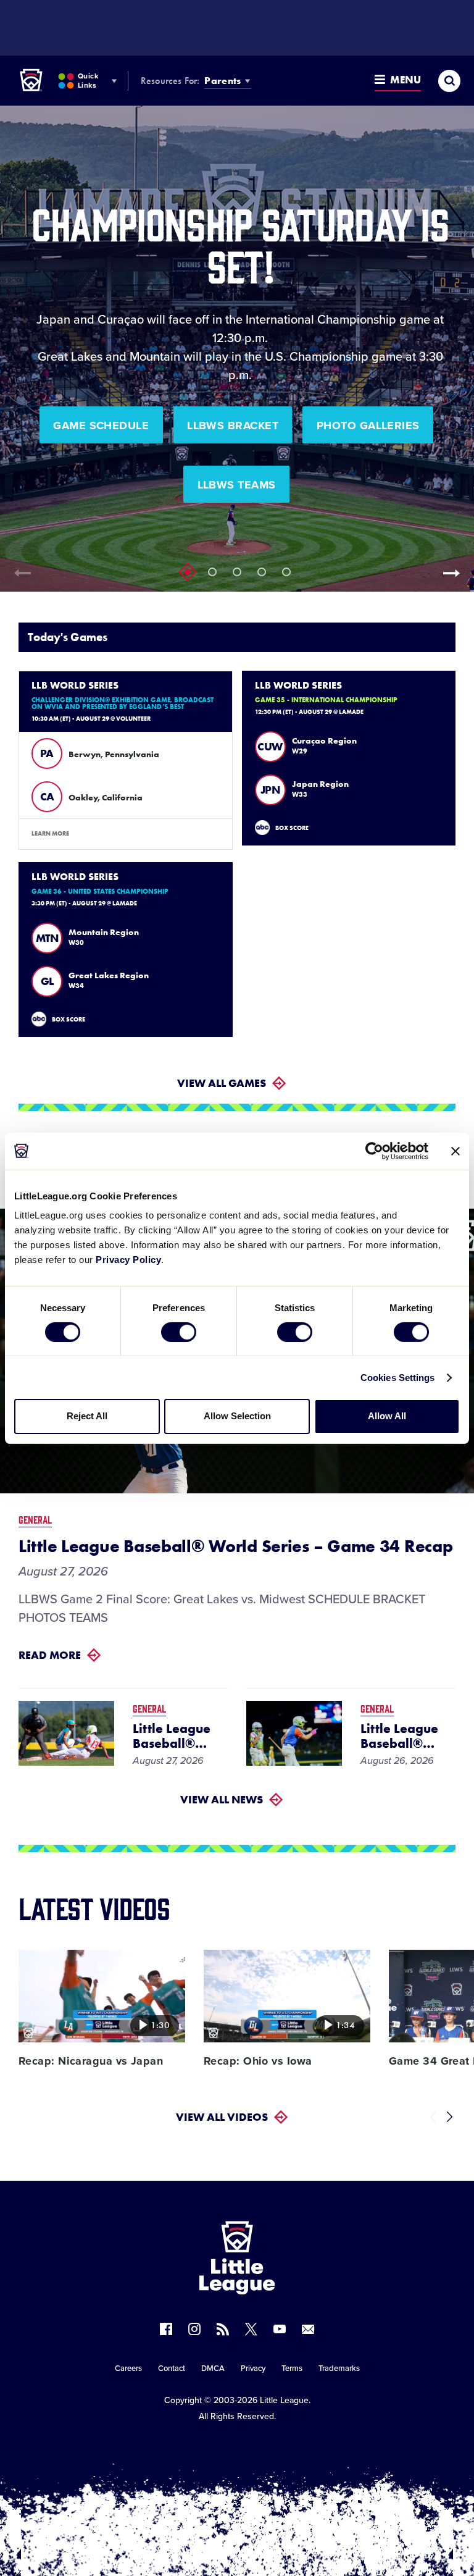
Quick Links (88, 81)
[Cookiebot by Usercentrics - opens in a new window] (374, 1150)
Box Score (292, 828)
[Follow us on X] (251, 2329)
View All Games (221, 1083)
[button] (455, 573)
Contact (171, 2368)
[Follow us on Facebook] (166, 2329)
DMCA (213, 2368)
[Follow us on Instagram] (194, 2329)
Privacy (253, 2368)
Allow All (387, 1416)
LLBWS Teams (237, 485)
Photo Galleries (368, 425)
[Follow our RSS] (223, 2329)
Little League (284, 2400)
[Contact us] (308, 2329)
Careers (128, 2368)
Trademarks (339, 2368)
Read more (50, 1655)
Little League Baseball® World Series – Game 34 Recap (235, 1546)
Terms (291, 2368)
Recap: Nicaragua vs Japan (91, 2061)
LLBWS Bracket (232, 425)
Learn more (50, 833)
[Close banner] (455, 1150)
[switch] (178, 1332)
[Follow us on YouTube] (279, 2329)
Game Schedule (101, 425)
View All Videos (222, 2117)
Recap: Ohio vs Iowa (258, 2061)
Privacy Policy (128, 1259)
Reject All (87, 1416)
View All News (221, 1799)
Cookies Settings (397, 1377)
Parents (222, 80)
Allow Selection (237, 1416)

===

[WHAT THE TASK REQUIRES]
Every entry above needs to be duplicated precisely, and none of the pictures should appear.

[RESPONSE BELOW]
Quick Links (88, 81)
[Cookiebot by Usercentrics - opens in a new window] (374, 1150)
Box Score (292, 828)
[Follow us on X] (251, 2329)
View All Games (221, 1083)
[button] (455, 573)
Contact (171, 2368)
[Follow us on Facebook] (166, 2329)
DMCA (213, 2368)
[Follow us on Instagram] (194, 2329)
Privacy (253, 2368)
Allow All (387, 1416)
LLBWS Teams (237, 485)
Photo Galleries (368, 425)
[Follow our RSS] (223, 2329)
Little League (284, 2400)
[Contact us] (308, 2329)
Careers (128, 2368)
Trademarks (339, 2368)
Read more (50, 1655)
Little League Baseball® World Series – Game 34 Recap (235, 1546)
Terms (291, 2368)
Recap: Nicaragua vs Japan (91, 2061)
LLBWS Bracket (232, 425)
Learn more (50, 833)
[Close banner] (455, 1150)
[switch] (178, 1332)
[Follow us on YouTube] (279, 2329)
Game Schedule (101, 425)
View All Videos (222, 2117)
Recap: Ohio vs Iowa (258, 2061)
Privacy Policy (128, 1259)
Reject All (87, 1416)
View All News (221, 1799)
Cookies Settings (397, 1377)
Parents (222, 80)
Allow Selection (237, 1416)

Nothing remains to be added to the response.